Collected data entries
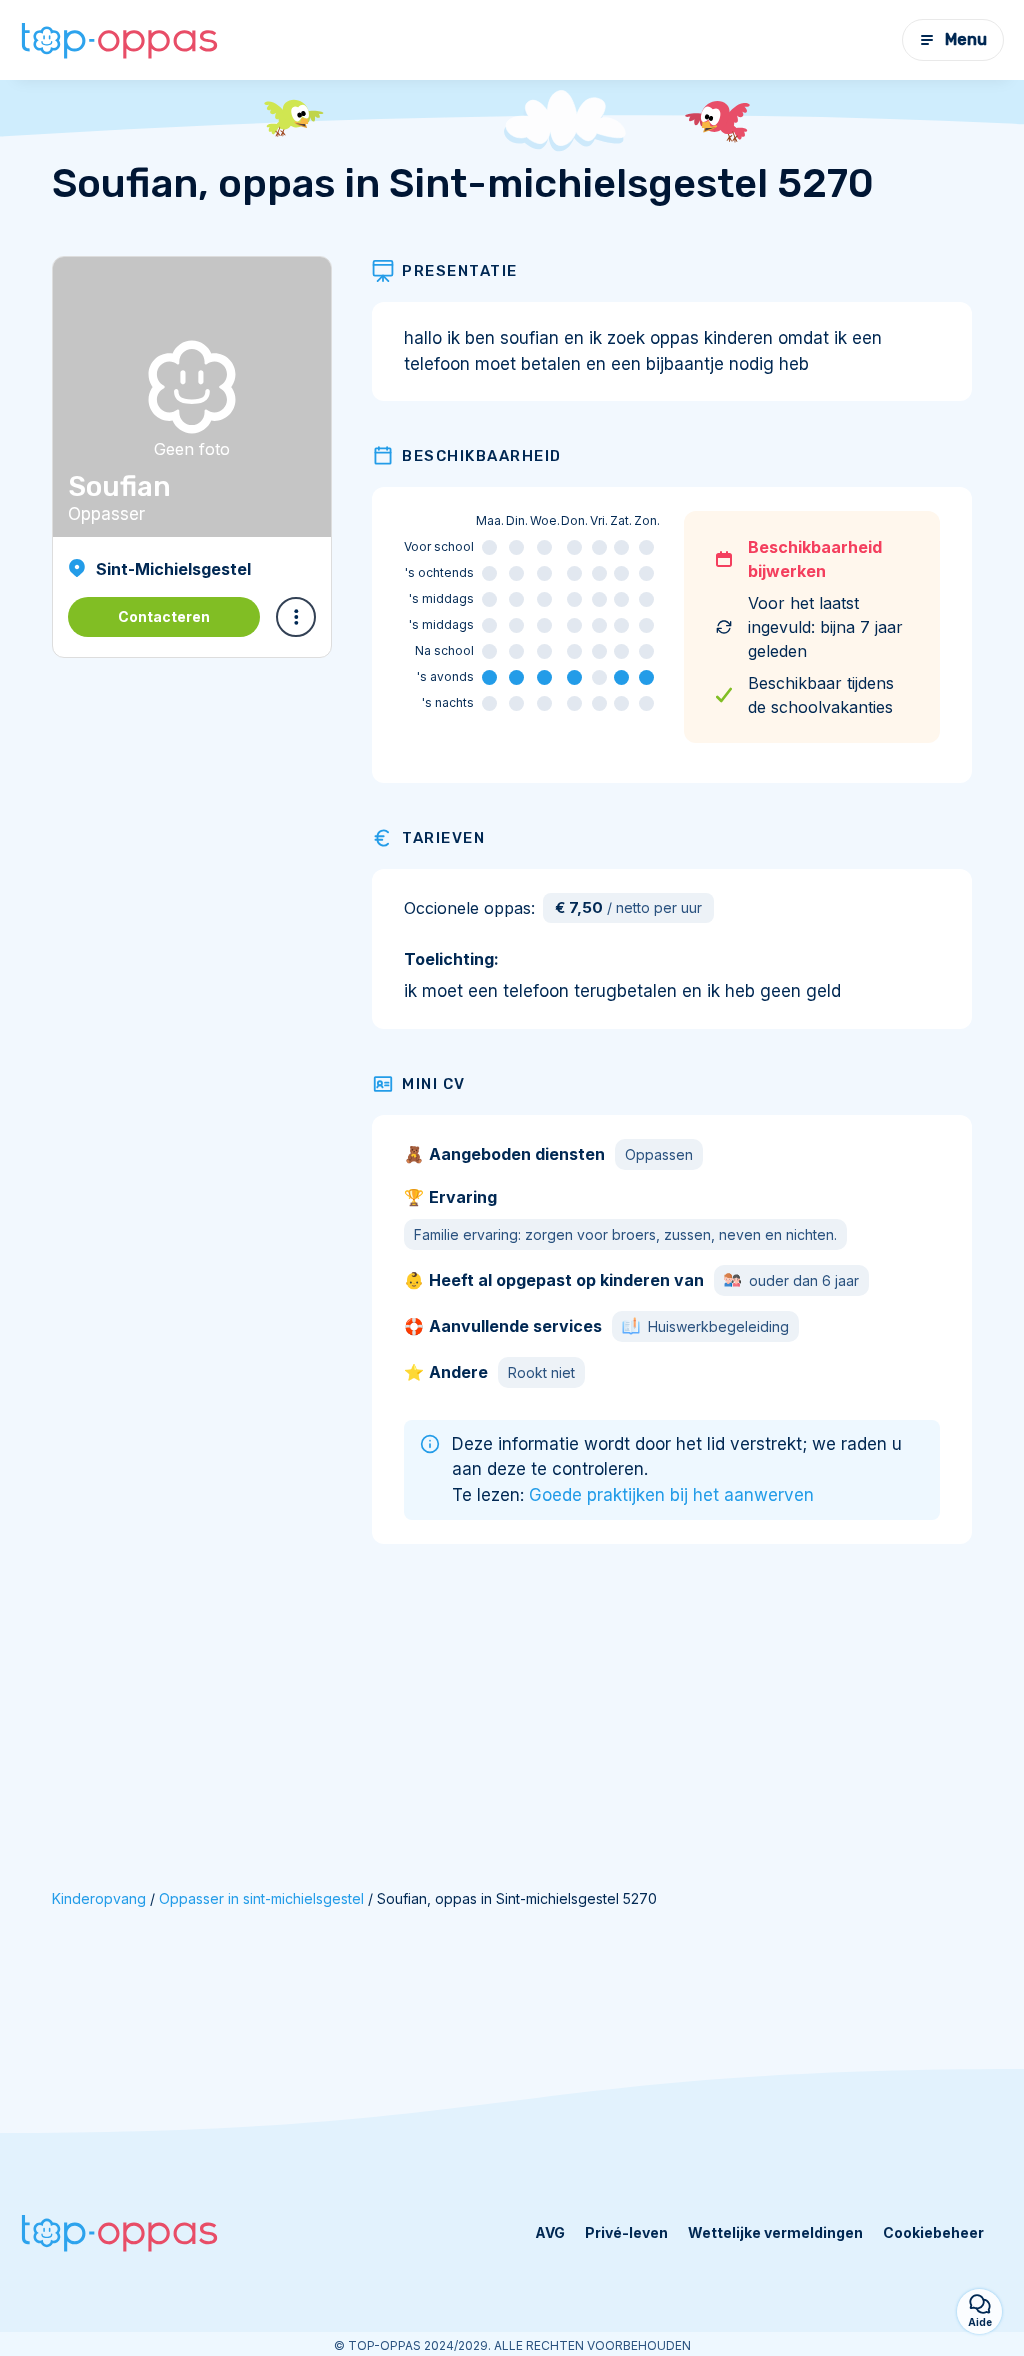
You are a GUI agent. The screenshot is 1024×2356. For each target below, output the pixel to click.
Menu (966, 39)
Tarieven (443, 838)
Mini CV (434, 1084)
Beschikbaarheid (482, 456)
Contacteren (164, 616)
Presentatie (460, 271)
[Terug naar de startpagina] (120, 40)
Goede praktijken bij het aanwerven (671, 1495)
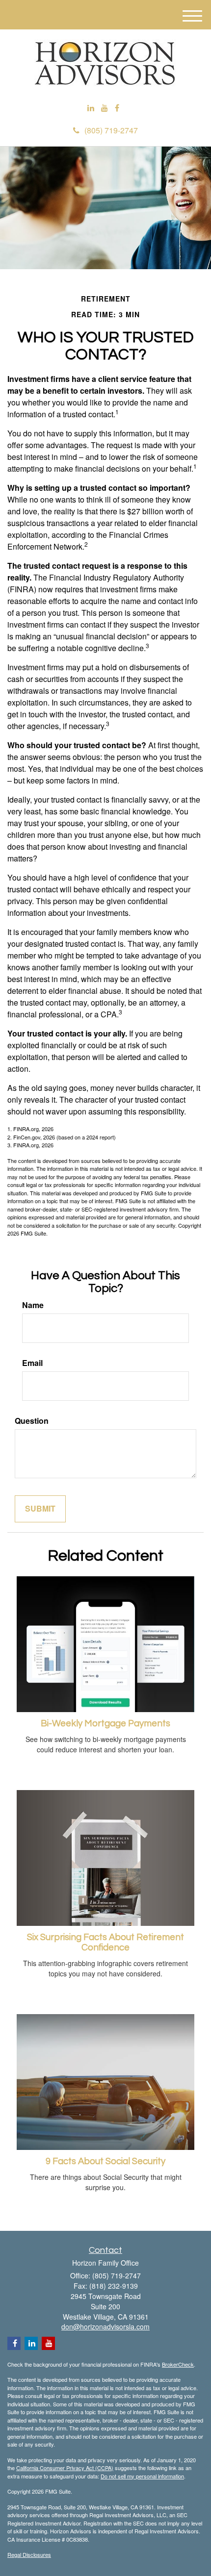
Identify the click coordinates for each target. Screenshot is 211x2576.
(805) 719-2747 (111, 130)
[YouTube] (104, 108)
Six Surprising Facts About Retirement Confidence (105, 1942)
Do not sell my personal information (142, 2476)
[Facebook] (117, 108)
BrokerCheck (178, 2364)
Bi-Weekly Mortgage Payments (105, 1723)
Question (32, 1420)
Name (33, 1305)
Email (32, 1363)
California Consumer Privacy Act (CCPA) (64, 2468)
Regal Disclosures (29, 2554)
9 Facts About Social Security (105, 2161)
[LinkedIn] (90, 108)
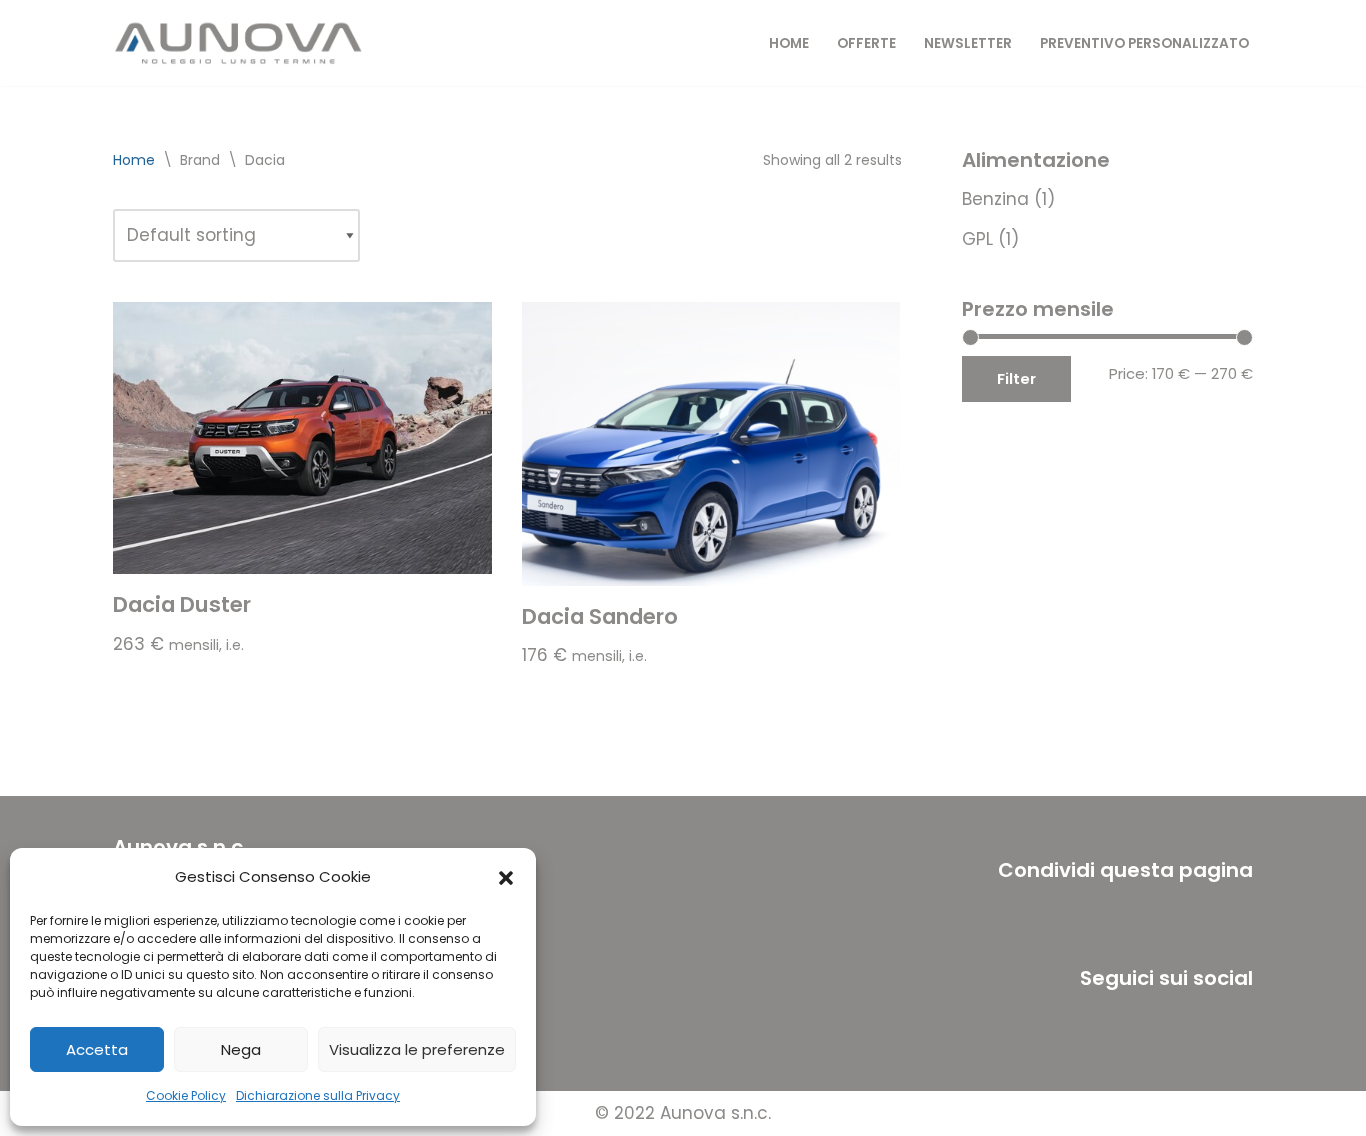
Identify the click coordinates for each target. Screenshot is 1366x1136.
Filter (1016, 378)
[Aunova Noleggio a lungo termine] (238, 43)
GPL (977, 239)
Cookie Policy (186, 1095)
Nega (241, 1049)
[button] (506, 878)
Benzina (995, 199)
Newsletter (968, 43)
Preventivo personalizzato (1144, 43)
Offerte (866, 43)
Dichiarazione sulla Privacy (318, 1095)
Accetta (97, 1049)
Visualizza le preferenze (417, 1049)
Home (789, 43)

__Work item__
Each line from the one containing "Do not sell" through the last line above should be retyped exactly, and no other line. Any picture is to be left out.

__Result for this task__
Do not sell my personal information (142, 2476)
[Facebook] (117, 108)
BrokerCheck (178, 2364)
Bi-Weekly Mortgage Payments (105, 1723)
Question (32, 1420)
Name (33, 1305)
Email (32, 1363)
California Consumer Privacy Act (CCPA) (64, 2468)
Regal Disclosures (29, 2554)
9 Facts About Social Security (105, 2161)
[LinkedIn] (90, 108)
Identify the click coordinates for each target. Screenshot is 1366x1136.
Filter (1016, 378)
[Aunova Noleggio a lungo termine] (238, 43)
GPL (977, 239)
Cookie Policy (186, 1095)
Nega (241, 1049)
[button] (506, 878)
Benzina (995, 199)
Newsletter (968, 43)
Preventivo personalizzato (1144, 43)
Offerte (866, 43)
Dichiarazione sulla Privacy (318, 1095)
Accetta (97, 1049)
Visualizza le preferenze (417, 1049)
Home (789, 43)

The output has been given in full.